“STOP FOLLOWING US, BABY! Why doesn’t he talk? He’s a BIG BABY! AHHH!!! Run!!”
I watched as the two older boys screamed these words into my son’s face at the otherwise-empty playground. They couldn’t understand why a kid my son’s size wouldn’t talk or pick up the clue that they didn’t want him around, even after it was screamed into his face.
My sweet boy had recently been diagnosed with autism. He had limited verbal skills and a spirit so big and bright. He laughed as the words were screamed in his face and continued to chase the boys who wanted nothing to do with him.
The boys’ mothers were deep in conversation at a table across the park. Once or twice, they called over something along the lines of “are you being nice?” and got right back to their conversation.

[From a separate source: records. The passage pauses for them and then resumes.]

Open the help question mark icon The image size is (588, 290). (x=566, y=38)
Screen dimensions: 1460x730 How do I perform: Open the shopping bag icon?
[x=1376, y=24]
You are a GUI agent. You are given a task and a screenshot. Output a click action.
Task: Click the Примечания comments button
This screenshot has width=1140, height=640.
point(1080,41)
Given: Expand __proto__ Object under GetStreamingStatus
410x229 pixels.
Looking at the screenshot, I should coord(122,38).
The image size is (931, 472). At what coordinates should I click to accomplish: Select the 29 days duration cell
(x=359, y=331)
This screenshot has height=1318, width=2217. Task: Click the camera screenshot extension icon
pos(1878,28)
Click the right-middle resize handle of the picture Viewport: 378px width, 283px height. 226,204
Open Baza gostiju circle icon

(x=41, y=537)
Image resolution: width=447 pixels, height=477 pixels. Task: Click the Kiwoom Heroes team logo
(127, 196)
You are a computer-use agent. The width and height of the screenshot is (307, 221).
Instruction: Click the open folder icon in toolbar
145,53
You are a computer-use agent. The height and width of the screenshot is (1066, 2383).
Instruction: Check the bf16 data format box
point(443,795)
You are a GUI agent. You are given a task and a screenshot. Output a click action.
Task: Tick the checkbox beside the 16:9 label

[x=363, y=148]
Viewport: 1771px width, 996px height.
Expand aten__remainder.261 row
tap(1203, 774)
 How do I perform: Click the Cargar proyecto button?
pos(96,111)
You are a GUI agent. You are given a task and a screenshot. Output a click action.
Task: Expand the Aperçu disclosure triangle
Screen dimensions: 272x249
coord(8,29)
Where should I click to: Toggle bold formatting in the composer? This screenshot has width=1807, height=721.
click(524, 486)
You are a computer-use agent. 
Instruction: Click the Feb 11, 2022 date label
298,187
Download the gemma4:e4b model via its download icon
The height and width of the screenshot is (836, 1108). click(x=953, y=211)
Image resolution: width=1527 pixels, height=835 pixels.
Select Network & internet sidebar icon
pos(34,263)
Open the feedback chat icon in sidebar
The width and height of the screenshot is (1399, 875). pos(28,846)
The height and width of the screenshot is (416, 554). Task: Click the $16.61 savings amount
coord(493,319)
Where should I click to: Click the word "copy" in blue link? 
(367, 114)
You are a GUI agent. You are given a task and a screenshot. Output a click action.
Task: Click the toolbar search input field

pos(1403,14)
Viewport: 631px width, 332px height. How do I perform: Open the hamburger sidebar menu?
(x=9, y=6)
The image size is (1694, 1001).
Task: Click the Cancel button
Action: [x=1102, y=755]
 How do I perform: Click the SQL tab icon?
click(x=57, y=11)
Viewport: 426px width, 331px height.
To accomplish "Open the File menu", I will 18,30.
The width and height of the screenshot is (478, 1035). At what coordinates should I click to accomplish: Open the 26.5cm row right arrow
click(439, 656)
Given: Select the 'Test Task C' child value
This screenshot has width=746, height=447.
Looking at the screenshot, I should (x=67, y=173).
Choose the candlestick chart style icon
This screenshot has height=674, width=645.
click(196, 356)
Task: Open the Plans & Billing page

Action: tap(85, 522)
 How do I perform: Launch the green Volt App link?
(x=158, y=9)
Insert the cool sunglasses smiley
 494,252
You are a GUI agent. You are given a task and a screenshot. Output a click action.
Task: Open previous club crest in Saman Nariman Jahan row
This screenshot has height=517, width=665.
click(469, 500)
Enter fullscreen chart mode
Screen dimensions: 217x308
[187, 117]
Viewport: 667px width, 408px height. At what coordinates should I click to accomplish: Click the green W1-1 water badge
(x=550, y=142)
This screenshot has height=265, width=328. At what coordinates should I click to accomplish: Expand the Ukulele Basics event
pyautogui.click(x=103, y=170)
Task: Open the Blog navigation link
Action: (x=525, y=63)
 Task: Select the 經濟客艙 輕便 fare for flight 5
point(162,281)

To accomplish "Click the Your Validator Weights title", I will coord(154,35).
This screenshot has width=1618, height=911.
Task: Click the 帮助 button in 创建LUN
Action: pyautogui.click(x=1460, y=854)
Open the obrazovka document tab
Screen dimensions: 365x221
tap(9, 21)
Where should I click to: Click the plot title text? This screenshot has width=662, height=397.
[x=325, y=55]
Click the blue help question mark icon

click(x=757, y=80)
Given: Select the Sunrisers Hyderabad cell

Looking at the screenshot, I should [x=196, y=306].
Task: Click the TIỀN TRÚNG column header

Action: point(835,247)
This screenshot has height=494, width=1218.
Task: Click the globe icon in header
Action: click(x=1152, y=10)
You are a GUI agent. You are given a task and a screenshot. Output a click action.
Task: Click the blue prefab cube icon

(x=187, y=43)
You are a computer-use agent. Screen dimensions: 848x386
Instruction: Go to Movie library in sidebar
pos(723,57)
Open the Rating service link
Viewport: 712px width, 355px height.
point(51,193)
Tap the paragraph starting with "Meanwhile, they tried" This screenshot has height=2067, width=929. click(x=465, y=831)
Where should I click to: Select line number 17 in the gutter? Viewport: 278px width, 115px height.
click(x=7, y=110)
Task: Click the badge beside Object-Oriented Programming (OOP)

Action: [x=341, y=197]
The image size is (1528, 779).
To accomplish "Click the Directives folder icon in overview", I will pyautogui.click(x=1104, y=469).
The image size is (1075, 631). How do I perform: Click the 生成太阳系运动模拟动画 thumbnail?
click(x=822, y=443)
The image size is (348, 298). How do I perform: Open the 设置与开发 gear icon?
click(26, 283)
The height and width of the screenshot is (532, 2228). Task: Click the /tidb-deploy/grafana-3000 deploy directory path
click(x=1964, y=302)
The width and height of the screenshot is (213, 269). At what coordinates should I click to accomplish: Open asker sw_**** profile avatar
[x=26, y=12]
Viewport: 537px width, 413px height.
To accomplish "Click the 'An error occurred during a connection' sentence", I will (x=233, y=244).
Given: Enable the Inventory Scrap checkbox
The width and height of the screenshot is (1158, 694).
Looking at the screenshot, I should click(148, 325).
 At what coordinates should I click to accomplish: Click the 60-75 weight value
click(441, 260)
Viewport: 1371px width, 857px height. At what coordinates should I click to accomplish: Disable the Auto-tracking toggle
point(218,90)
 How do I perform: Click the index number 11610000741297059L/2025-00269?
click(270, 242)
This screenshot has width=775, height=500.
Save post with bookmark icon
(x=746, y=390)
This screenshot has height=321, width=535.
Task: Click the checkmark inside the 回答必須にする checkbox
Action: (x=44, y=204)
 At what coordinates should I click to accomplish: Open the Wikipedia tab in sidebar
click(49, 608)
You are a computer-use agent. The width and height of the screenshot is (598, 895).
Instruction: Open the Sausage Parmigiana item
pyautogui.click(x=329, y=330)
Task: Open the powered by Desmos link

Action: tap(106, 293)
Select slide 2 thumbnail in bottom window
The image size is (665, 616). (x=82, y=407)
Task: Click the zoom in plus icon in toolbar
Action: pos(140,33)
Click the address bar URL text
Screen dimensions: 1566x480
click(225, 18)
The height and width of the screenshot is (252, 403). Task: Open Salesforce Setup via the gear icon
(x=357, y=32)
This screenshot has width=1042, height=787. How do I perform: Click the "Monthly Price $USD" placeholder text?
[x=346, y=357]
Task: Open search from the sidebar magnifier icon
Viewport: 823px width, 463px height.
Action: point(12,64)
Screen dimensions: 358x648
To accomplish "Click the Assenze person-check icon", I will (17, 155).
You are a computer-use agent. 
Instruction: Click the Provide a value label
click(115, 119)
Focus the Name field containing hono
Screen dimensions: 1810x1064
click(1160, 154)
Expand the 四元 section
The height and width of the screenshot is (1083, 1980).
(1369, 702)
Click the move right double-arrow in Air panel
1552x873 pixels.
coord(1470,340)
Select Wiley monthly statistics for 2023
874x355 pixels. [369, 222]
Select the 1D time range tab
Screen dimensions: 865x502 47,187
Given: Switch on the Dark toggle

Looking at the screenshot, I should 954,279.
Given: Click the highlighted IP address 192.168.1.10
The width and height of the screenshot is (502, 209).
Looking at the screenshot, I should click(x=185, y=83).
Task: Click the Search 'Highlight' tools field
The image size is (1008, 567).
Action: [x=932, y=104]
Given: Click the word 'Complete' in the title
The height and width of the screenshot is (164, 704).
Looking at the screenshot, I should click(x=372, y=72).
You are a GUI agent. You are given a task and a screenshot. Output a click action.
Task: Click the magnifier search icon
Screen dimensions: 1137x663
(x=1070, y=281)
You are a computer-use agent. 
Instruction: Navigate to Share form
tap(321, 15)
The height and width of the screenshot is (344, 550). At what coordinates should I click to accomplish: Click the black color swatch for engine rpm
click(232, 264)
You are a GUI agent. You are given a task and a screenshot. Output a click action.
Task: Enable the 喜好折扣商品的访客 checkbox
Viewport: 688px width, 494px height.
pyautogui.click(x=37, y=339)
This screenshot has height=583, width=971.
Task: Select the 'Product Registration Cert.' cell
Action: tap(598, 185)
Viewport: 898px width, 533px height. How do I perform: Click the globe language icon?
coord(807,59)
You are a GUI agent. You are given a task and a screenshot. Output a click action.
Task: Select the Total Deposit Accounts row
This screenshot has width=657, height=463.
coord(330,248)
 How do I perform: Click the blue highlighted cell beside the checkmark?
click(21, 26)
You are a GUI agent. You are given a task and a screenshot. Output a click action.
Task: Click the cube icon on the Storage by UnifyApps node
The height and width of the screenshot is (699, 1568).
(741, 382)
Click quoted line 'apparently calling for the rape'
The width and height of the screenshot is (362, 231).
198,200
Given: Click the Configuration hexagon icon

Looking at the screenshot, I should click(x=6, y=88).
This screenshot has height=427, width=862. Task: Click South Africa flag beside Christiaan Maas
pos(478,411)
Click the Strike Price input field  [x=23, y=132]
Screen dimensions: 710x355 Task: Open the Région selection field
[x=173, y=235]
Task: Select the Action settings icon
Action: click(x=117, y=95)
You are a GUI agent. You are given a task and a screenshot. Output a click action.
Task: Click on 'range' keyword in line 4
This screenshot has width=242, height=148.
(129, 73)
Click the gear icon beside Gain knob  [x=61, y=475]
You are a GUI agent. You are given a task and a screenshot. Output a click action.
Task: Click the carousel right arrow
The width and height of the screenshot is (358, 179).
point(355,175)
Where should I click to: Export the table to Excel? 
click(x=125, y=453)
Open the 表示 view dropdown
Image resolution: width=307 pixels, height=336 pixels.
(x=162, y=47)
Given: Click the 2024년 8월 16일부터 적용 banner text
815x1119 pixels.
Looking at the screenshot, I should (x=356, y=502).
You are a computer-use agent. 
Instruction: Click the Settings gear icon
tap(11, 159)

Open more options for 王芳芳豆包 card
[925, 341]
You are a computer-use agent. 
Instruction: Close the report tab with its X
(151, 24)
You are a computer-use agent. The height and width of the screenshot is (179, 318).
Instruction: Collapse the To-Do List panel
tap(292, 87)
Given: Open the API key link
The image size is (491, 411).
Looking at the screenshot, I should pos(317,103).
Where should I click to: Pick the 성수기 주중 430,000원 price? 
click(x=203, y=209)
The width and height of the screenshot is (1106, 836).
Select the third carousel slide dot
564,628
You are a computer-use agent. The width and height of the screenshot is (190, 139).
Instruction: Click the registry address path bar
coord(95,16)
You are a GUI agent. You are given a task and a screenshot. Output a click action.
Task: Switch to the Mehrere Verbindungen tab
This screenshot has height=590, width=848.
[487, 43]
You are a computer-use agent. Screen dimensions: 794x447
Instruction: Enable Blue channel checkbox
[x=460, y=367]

I can still feel the tightness in my throat as I fought with all my being to not cry. The tears poured down from behind my sunglasses. I stood there alone, praying for the mothers to notice my special boy and intervene in some way. Occasionally, I choked up a few words to try and redirect my little man to another part of the playground.
I had no words that day. I was fragile, still processing this new world of autism and what life ahead was going to look like for my boy. And that afternoon just broke me.
This was the beginning.
Luckily, my son did not feel the pain of exclusion that day. I know it will not be that way forever. He understands so much more than he can say, and he feels so deeply.
Now, I would know what to say, and I wouldn’t wait on strangers to say the right thing for me. But it sure would have helped this mother’s fragile heart if those boys had learned a little about differences, kindness, and inclusion.
April is World Autism Awareness Month. When we advocate for autism awareness, really, what we want is kindness + inclusion. That is what really matters.
Learning about and celebrating our differences and those of others can change everything.